Last week I came across one of the more extreme commentaries on advertising I've ever encountered. Appearing on MediaPost, it was a diatribe about ad-blocking aimed squarely at Randall Rothenberg, the head of the Interactive Advertising Bureau, who is allegedly responsible for letting this scourge grow to its current malignant state. But what really got my attention was this passage, near the top:
Ad-blockers have given consumers a voice in the online ad world — and that voice is loud, it is clear and it is filled with venom.
Track our behavior without our consent and serve “targeted” ads that make us feel stalked. —Block you.
Serve us ads that cover up the inferior content we read mostly to kill time. —Block you.
Force auto-play video ads down our throats, so we have to race to find our mute button. —Block you.

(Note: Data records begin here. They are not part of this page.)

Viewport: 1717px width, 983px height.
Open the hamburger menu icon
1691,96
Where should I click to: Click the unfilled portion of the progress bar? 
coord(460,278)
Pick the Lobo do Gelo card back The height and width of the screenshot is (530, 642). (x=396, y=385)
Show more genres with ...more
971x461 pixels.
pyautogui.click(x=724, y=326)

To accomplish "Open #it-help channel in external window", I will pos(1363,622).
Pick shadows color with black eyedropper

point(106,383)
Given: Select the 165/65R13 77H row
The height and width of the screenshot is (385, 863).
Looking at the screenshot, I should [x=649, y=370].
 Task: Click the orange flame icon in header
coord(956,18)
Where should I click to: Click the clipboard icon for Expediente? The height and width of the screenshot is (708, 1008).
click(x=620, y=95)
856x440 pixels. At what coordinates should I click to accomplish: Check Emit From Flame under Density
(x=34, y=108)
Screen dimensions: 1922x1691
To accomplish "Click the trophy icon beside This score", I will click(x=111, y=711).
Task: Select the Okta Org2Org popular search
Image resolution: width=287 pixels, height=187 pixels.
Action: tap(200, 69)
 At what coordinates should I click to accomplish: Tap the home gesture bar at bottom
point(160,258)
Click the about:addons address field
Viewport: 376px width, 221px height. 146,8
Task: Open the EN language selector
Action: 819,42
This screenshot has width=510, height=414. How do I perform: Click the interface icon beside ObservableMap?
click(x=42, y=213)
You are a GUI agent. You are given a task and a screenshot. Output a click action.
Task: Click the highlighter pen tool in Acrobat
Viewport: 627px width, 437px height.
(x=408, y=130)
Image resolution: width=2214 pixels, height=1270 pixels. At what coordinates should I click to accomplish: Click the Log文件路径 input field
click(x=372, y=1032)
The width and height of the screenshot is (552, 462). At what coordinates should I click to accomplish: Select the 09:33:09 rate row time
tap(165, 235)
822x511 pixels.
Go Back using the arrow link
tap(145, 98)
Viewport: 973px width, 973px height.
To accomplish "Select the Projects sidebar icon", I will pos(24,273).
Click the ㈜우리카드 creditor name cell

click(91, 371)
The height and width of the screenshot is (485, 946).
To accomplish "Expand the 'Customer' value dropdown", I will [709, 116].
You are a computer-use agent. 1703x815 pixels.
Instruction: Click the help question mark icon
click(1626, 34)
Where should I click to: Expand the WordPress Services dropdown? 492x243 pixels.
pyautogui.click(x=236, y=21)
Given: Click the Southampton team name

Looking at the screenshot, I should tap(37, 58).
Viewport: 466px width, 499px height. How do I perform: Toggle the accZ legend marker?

Serve us flashy ads that slow down the page load. —Block you.
Allow anyone to buy ads through exchanges, so our computers get infected with malware. —Block you.
Serve us too many damn ads on a single page of content. —Block you.
In fact, the IAB has a detailed code of conduct for its members, though that obviously hasn't fixed the problem. But Randy—whom (full disclosure) I've known for years, and who gave me a lovely blurb for my most recent book—doesn't really need me to defend him. The point is that the sins listed here—online stalking, auto-play videos, malware infestations, rampant clutter, and so on—have become ubiquitous, and they're almost guaranteed to make consumers venomous. They certainly make me feel venomous. And as the author of this post was trying to point out, they make a terrific case for ad-blocking.